Work request ▸ Would you retype each of the records exactly as shown?

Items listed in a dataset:
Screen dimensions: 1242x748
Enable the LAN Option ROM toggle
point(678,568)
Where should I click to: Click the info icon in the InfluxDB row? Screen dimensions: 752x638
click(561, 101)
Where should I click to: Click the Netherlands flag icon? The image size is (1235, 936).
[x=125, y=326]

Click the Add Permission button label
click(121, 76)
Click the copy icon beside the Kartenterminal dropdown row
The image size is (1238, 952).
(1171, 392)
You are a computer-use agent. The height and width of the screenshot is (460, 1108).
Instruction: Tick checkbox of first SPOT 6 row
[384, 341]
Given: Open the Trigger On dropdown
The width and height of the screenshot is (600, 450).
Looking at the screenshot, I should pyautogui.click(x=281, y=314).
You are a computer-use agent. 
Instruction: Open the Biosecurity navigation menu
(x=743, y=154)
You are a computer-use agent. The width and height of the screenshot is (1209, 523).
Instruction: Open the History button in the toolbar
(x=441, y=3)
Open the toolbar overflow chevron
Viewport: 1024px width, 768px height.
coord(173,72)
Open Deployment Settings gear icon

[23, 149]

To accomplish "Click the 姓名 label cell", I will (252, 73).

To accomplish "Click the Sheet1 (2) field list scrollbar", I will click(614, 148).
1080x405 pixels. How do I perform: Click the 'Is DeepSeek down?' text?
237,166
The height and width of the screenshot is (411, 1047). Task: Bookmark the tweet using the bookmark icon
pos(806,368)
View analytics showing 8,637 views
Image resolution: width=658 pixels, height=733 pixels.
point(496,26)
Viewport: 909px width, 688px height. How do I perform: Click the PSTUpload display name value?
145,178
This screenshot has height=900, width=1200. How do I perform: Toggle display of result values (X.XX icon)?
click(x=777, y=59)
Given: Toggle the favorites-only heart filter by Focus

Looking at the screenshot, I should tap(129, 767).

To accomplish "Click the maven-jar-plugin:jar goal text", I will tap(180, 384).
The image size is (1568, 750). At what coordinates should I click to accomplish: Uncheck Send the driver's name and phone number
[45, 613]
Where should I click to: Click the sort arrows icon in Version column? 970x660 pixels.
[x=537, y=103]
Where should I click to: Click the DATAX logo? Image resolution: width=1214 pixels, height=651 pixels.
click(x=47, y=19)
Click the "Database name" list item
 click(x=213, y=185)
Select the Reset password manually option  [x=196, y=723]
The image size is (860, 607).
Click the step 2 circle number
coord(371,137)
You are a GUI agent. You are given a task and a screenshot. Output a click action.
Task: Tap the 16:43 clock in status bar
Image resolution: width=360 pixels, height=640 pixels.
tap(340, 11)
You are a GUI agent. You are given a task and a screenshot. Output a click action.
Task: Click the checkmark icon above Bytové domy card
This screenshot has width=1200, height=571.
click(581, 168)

Written response ▸
Screen dimensions: 1242x748
Enable the LAN Option ROM toggle
point(678,568)
Where should I click to: Click the info icon in the InfluxDB row? Screen dimensions: 752x638
click(561, 101)
Where should I click to: Click the Netherlands flag icon? The image size is (1235, 936).
[x=125, y=326]

Click the Add Permission button label
click(121, 76)
Click the copy icon beside the Kartenterminal dropdown row
The image size is (1238, 952).
(1171, 392)
You are a computer-use agent. The height and width of the screenshot is (460, 1108).
Instruction: Tick checkbox of first SPOT 6 row
[384, 341]
Given: Open the Trigger On dropdown
The width and height of the screenshot is (600, 450).
Looking at the screenshot, I should pyautogui.click(x=281, y=314).
You are a computer-use agent. 
Instruction: Open the Biosecurity navigation menu
(x=743, y=154)
You are a computer-use agent. The width and height of the screenshot is (1209, 523).
Instruction: Open the History button in the toolbar
(x=441, y=3)
Open the toolbar overflow chevron
Viewport: 1024px width, 768px height.
coord(173,72)
Open Deployment Settings gear icon

[23, 149]

To accomplish "Click the 姓名 label cell", I will (252, 73).

To accomplish "Click the Sheet1 (2) field list scrollbar", I will click(614, 148).
1080x405 pixels. How do I perform: Click the 'Is DeepSeek down?' text?
237,166
The height and width of the screenshot is (411, 1047). Task: Bookmark the tweet using the bookmark icon
pos(806,368)
View analytics showing 8,637 views
Image resolution: width=658 pixels, height=733 pixels.
point(496,26)
Viewport: 909px width, 688px height. How do I perform: Click the PSTUpload display name value?
145,178
This screenshot has height=900, width=1200. How do I perform: Toggle display of result values (X.XX icon)?
click(x=777, y=59)
Given: Toggle the favorites-only heart filter by Focus

Looking at the screenshot, I should tap(129, 767).

To accomplish "Click the maven-jar-plugin:jar goal text", I will tap(180, 384).
The image size is (1568, 750). At what coordinates should I click to accomplish: Uncheck Send the driver's name and phone number
[45, 613]
Where should I click to: Click the sort arrows icon in Version column? 970x660 pixels.
[x=537, y=103]
Where should I click to: Click the DATAX logo? Image resolution: width=1214 pixels, height=651 pixels.
click(x=47, y=19)
Click the "Database name" list item
 click(x=213, y=185)
Select the Reset password manually option  [x=196, y=723]
The image size is (860, 607).
Click the step 2 circle number
coord(371,137)
You are a GUI agent. You are given a task and a screenshot. Output a click action.
Task: Tap the 16:43 clock in status bar
Image resolution: width=360 pixels, height=640 pixels.
tap(340, 11)
You are a GUI agent. You are given a task and a screenshot. Output a click action.
Task: Click the checkmark icon above Bytové domy card
This screenshot has width=1200, height=571.
click(581, 168)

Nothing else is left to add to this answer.